Water levels might be low in the Chetco River, but demand is low, so city officials are not putting in place any restrictions on water use, said City Manager Gary Milliman.
The city’s municipal code requires two things to occur — water flows dipping below certain levels and use increasing — before any restrictions are announced, and both criteria must be met.
Voluntary restrictions are triggered when river flows drop below 100 cubic feet per second (cfs) and water withdrawal is above 4.5 cfs. Mandatory curtailment may be implemented when river flows drop below 80 cfs and water withdrawals exceed 4.5 cfs.
As of Aug. 19, water flow was at 56 cfs, but withdrawal — demand from consumers — was only 2.2 cfs, most likely because few people are watering their lawns in the cooler, overcast weather Brookings has been experiencing.
Another reason for the lower demand could be that the city has been finding and repairing numerous leaks and old pipes throughout the area.
Until now, the record low for the Chetco River was 63 cfs, set in 1987.
“We have experienced other periods in the last few years where river flows dropped below 80 cfs, but water usage remained well below 4.5 cfs during those periods as well,” Milliman said.
The city of Brookings extracts water from the Chetco River aquifer through use of a “Ranney collector,” essentially eight large perforated pipes that extend outward 28 to 30 feet below the bottom of the river and into the aquifer.
The city is in the process of updating its Water Master Plan, which will be used to program water source and distribution projects for the next 20 years. The new plan will identify additional actions that can be taken to further reduce water demand.

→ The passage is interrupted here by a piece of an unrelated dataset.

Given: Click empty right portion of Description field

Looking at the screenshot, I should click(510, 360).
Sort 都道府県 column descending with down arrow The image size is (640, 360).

The preliminary data indicates that average per capita residential water use has dropped more than 40 percent since 2000, primarily due to conservation efforts made by residents.
But it’s only mid-August, some people have pointed out, and Curry County has received little rain all summer. Snow was virtually nonexistent last winter, and water levels are sure to dip even further, said Carl Page, who works to protect fisheries in Curry County.
He is concerned about gross water demand — and its effects on the estuary downstream.
“Harbor may take about the same (as Brookings), other water users below the Ice Box (bar below Second Bridge) also withdraw some level,” Page said. “And then water is taken for the golf course. The statement that their water (and Harbor’s) comes from the lower water table and does not come from the river is voodoo science. They are connected.”
They are connected, Milliman agreed, but conservation will not save water, as there is no place to store it.
“How do we save?” Milliman said. “The end of our water system is not reservoir- or lake-based. The reservoir is the watershed.”
While there is no way to keep the water up in the watershed, Page notes that anything taken out of the river can affect fisheries downstream.
“The critical point is how much makes it to the estuary to support salmonids,” he said. “This freshwater influence is crucial for their forage species and a healthy estuary, mixing fresh and salt water.”
Without this food source, Page said, smolt go to the ocean too soon, at too small a size, and don’t make it back to the river as adults.
“We know the science but ignore the warning signs,” he said. “We may be headed for a fish kill by late summer.”
He and Milliman urge citizens to use less water anyway.
“Anyone can (ration water) on their own,” Milliman said. “We have a criteria, and we haven’t reached that criteria. It’s always a good idea to conserve.”